■ **Your goal**
Exactly reproduce the line containing "Task: Click the left" and all later lines to the end of the entries, leaving the pictures out of your copy.

(Stored records)
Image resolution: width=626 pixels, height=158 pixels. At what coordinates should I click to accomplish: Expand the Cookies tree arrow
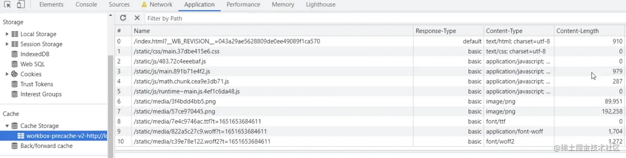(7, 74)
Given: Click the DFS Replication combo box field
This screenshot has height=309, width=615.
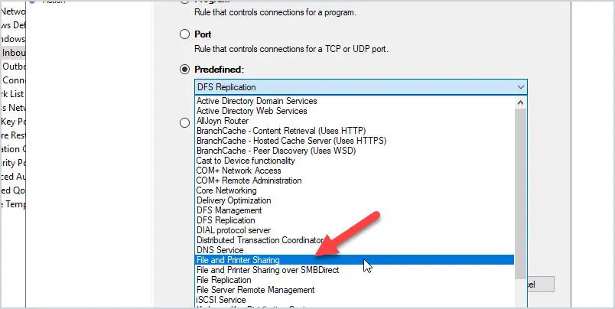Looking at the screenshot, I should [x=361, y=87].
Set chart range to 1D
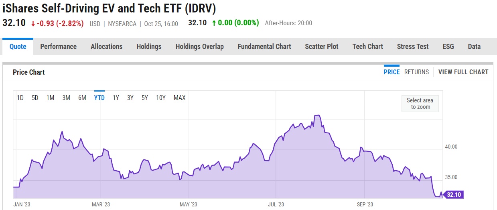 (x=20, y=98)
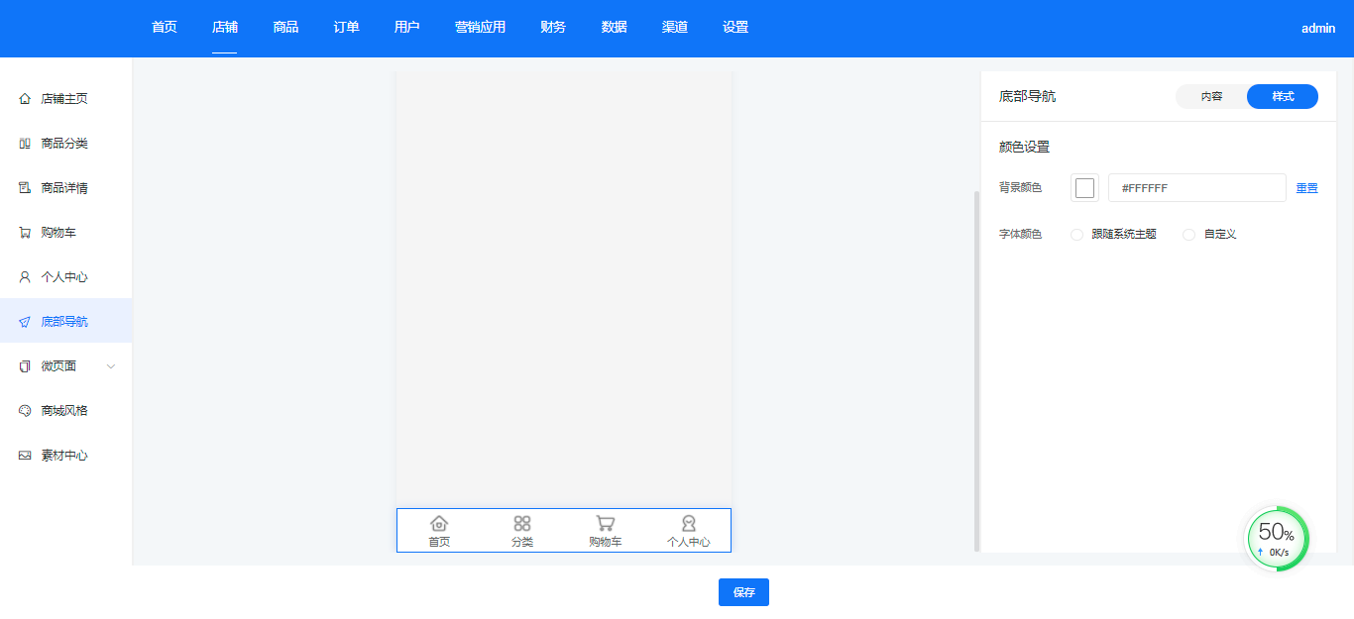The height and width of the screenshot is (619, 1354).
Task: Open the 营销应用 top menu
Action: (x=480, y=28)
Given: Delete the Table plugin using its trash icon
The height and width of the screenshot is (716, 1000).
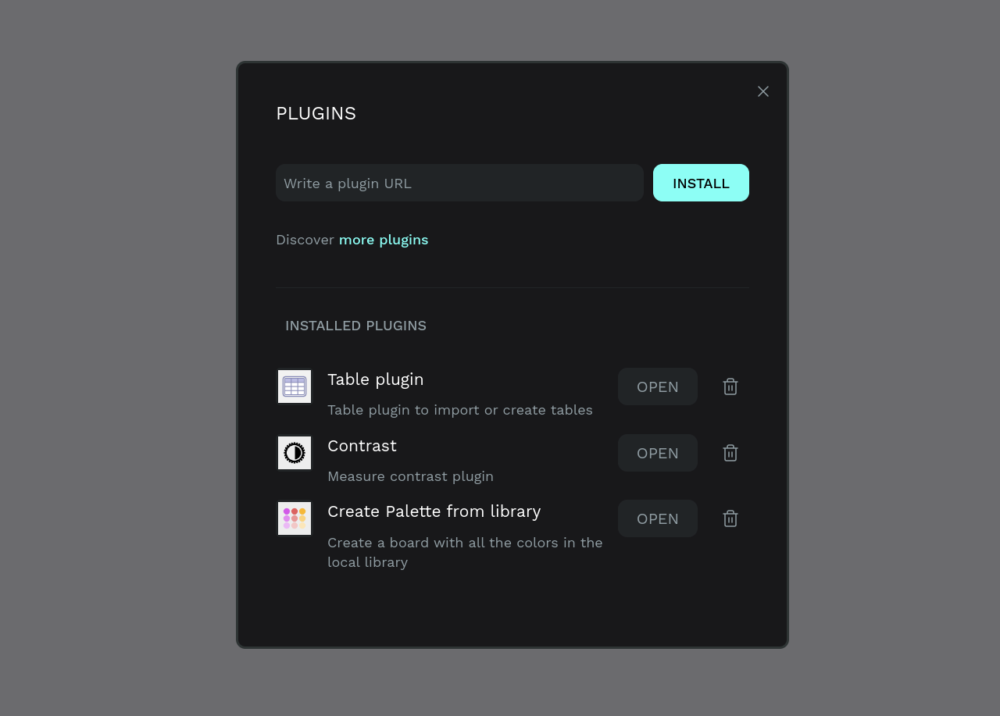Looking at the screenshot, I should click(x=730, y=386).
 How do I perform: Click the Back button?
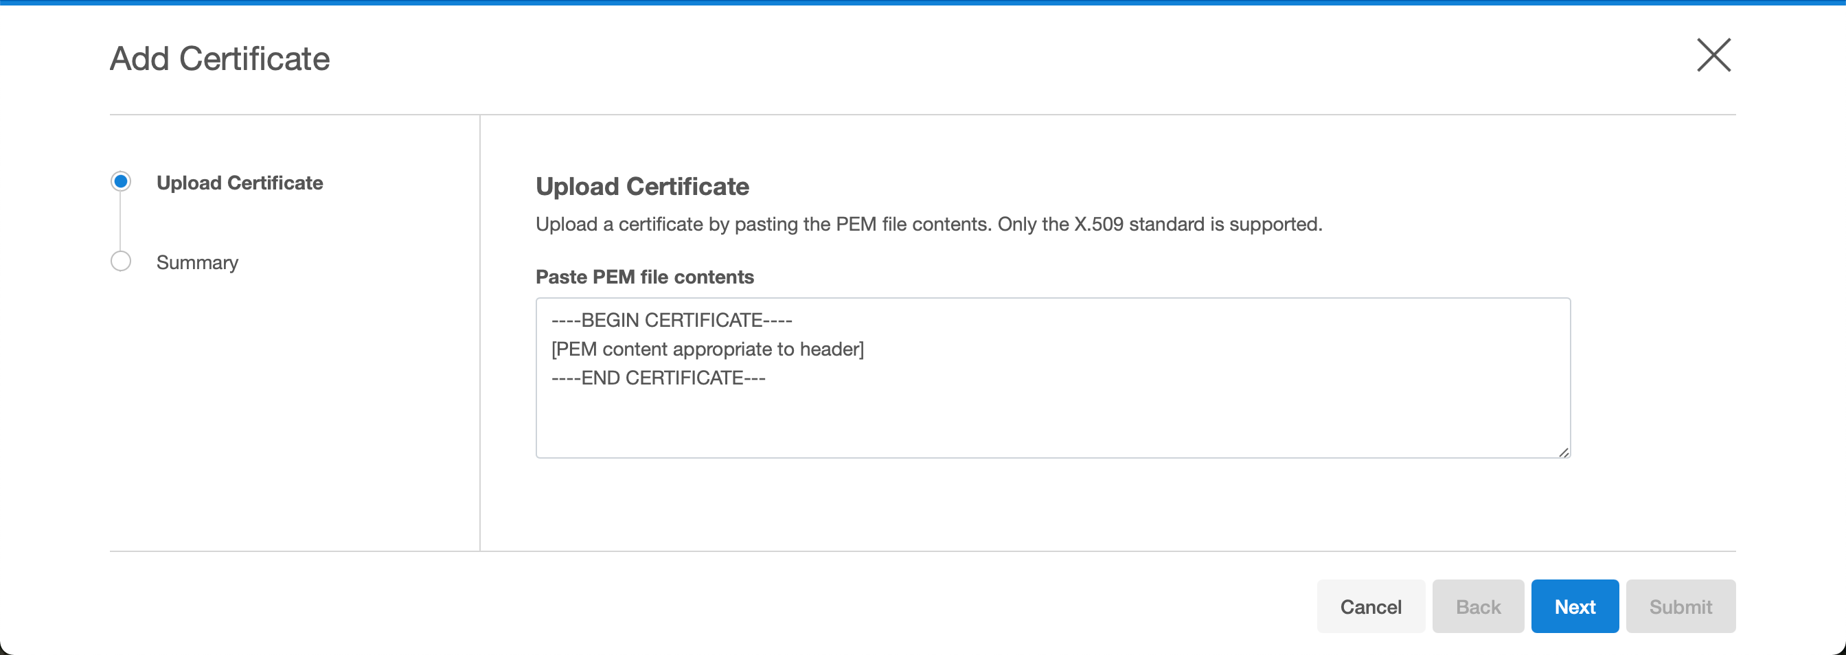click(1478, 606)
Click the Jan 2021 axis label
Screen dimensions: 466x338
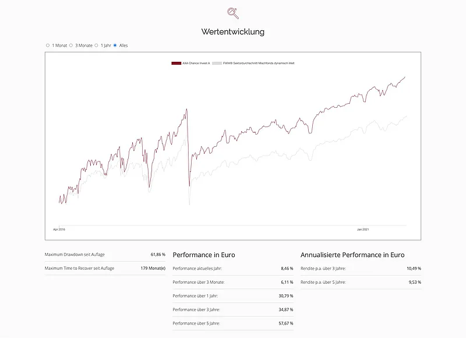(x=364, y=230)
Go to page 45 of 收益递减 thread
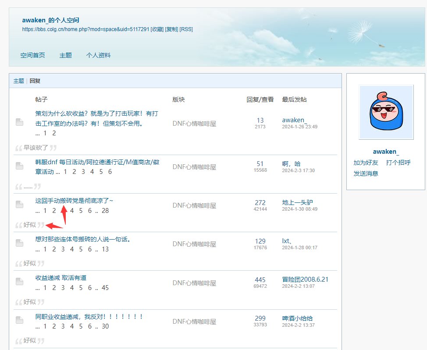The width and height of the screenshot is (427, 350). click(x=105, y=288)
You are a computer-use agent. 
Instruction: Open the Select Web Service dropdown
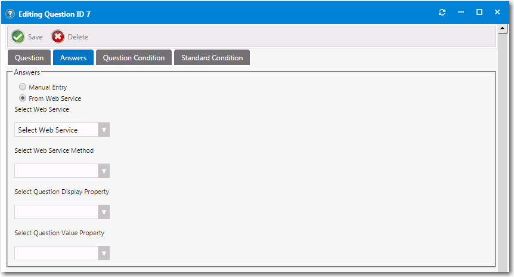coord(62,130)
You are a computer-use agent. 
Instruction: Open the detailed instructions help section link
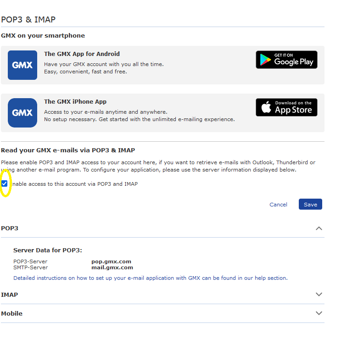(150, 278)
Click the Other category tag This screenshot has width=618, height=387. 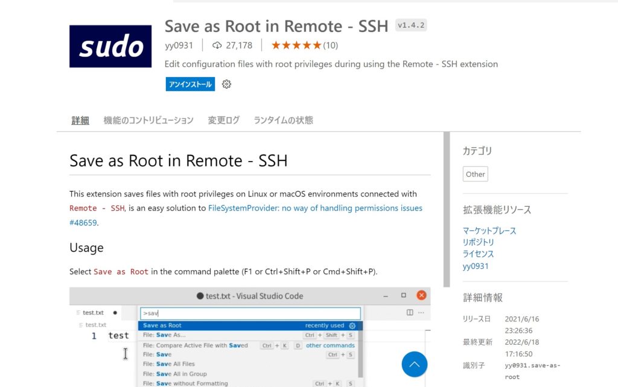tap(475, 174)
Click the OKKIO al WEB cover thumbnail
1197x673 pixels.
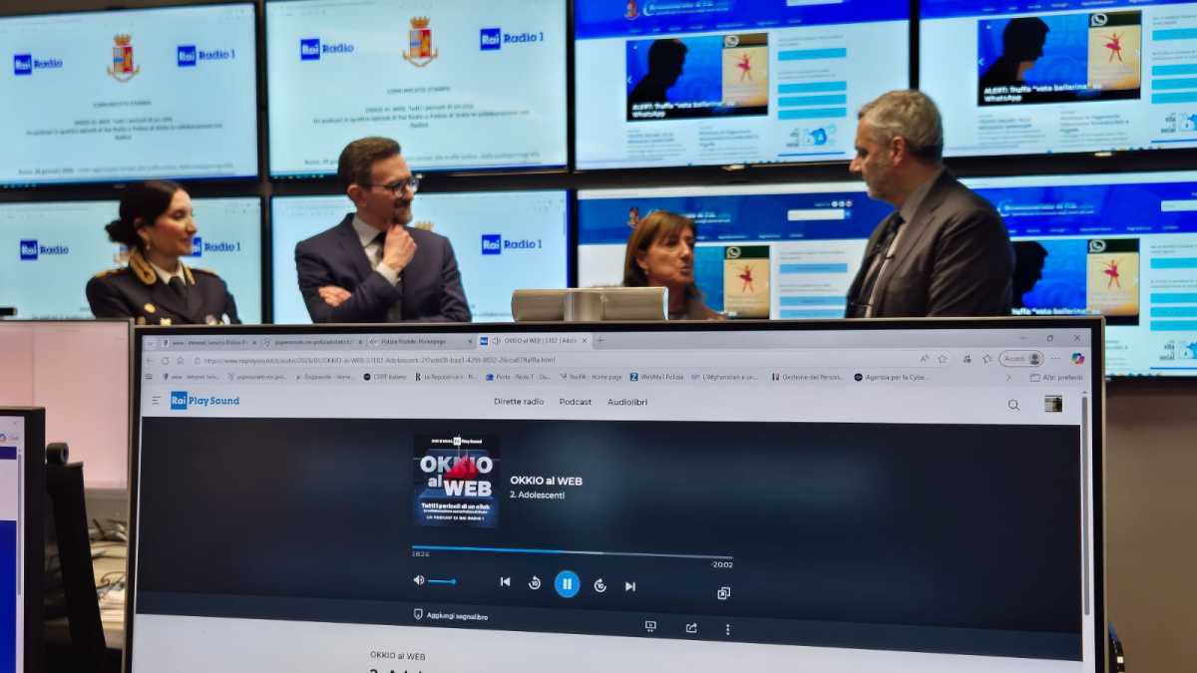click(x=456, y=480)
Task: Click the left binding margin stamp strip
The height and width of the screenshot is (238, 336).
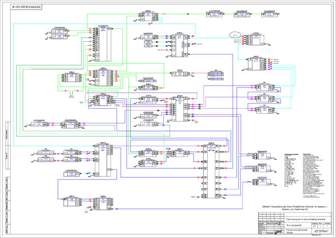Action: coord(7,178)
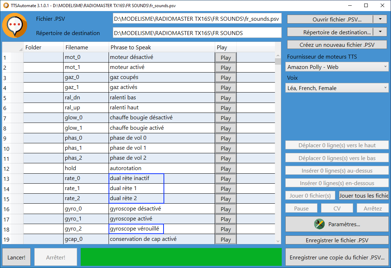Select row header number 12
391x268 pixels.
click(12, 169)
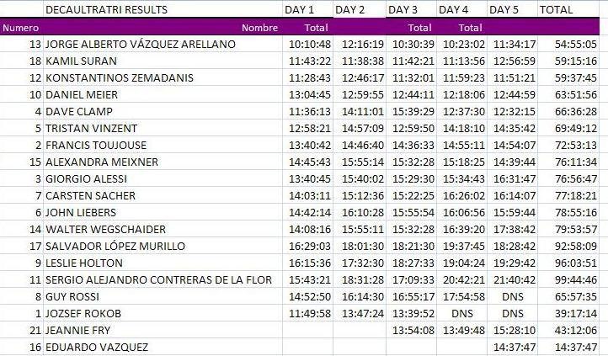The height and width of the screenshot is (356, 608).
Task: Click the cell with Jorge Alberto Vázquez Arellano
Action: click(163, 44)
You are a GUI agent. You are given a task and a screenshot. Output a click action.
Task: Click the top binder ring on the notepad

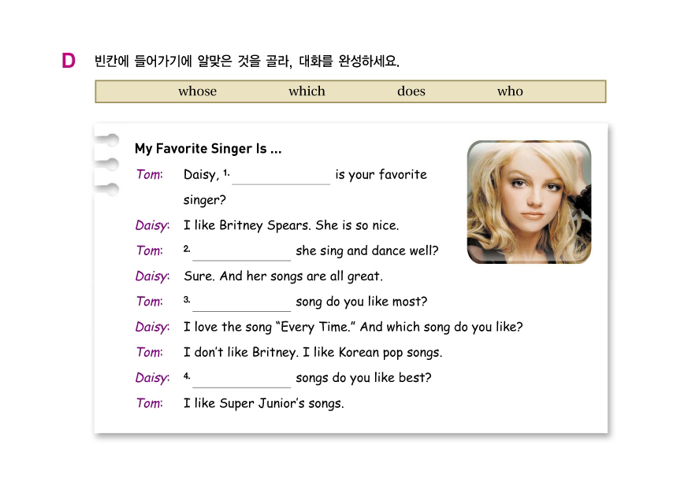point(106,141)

■ **Response to the task**
Task: Click the left binding margin stamp strip
The height and width of the screenshot is (238, 336).
Action: coord(7,178)
Select row header number 12
391x268 pixels.
click(12, 169)
The height and width of the screenshot is (356, 608).
Task: Click the cell with Jorge Alberto Vázquez Arellano
Action: click(163, 44)
You are a GUI agent. You are given a task and a screenshot. Output a click action.
Task: Click the top binder ring on the notepad

point(106,141)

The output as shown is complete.